We get a lot of questions about our garden, specifically about how to build a raised garden bed, like the beds on our former property. When just getting started, we needed DIY raised garden bed plans that would get us a lot of growing space without a lot of costs. So here is our tutorial on how to build a raised garden bed on a budget!
When it comes to gardening, there's nothing I love more. I dream of garden planning all throughout the winter months, I grow salad greens all winter long, and can't wait to get my hands on those seed catalogs to buy my must-grow heirloom varieties.
But you have to have the right space to grow your food, and many times the soil we're working with isn't always the most ideal for growing vegetables. This is where raised garden beds can come in handy!
Why Build Raised Garden Beds?
In Arkansas, we dealt with very compacted clay soil which led us to explore raised garden beds. In our research, we discovered just how expensive raised garden beds can be to buy.
That led us to get creative with repurposed materials which cut our costs significantly. We also happen to love the “rustic” look!
DIY Raised Garden Bed – Rustic And Built To Last
In this video, Sweet Miah walks through the process of how we build these metal raised garden beds and explains the materials used and how to assemble the beds.
I’m excited to share this information and hope you find it helpful!
Budget vs. Cheap
I don’t want to lead you to believe that saying we did this on a budget means we did it for “cheap”. We researched many different ways of building raised garden beds and came to realize all methods will cost some money.
We landed on this particular method because by using repurposed materials we saved a significant amount of money.
These beds are very durable, and although the materials didn't cost us a lot, the beds are solid and will last a very long time!
I recommend repurposing as many materials as possible, however, don’t cheap out on things like fasteners and soil! If you buy cheap fasteners, they may rust out, fall out, or break. This will lead to rebuilding and cost you more money in the long run.
With the soil, you definitely want to get a good quality composted top-soil so that your vegetables can actually grow in it!
Where to Find Materials
If you don't already have extra materials laying around your property, get creative! Ask around to friends, neighbors, or relatives who might be looking to get rid of some extra materials.

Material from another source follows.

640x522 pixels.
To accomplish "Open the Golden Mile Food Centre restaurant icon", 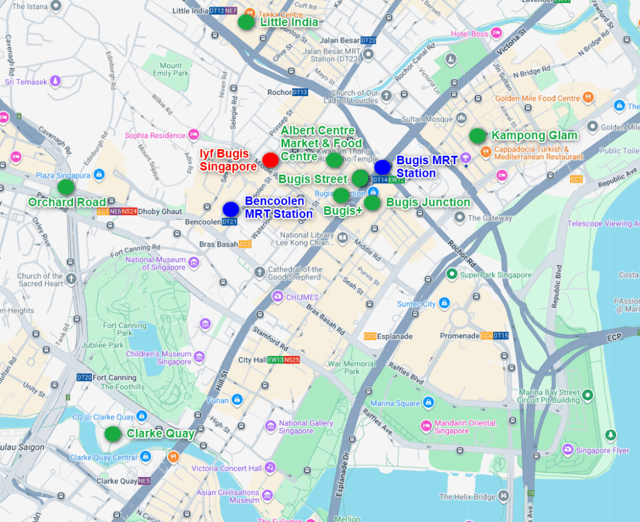I will click(588, 98).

We purchased all of our materials either on craigslist or Facebook Marketplace. Many times, if you watch places like this, you will find someone who has the materials you need.
People don't often like to throw good materials away, but they might be willing to give them away for free, especially if you're willing to come to pick them up.
Also, if you can’t complete all of your garden dreams in one year, do it in phases!
- Posts – old fence posts or something similar to anchor the bed.
- Concrete mix – to set the posts that will hold the frame of the raised garden bed.
- String – to square off the corners and sides.
- Cedar trimmings – to connect the frame and attach the metal to.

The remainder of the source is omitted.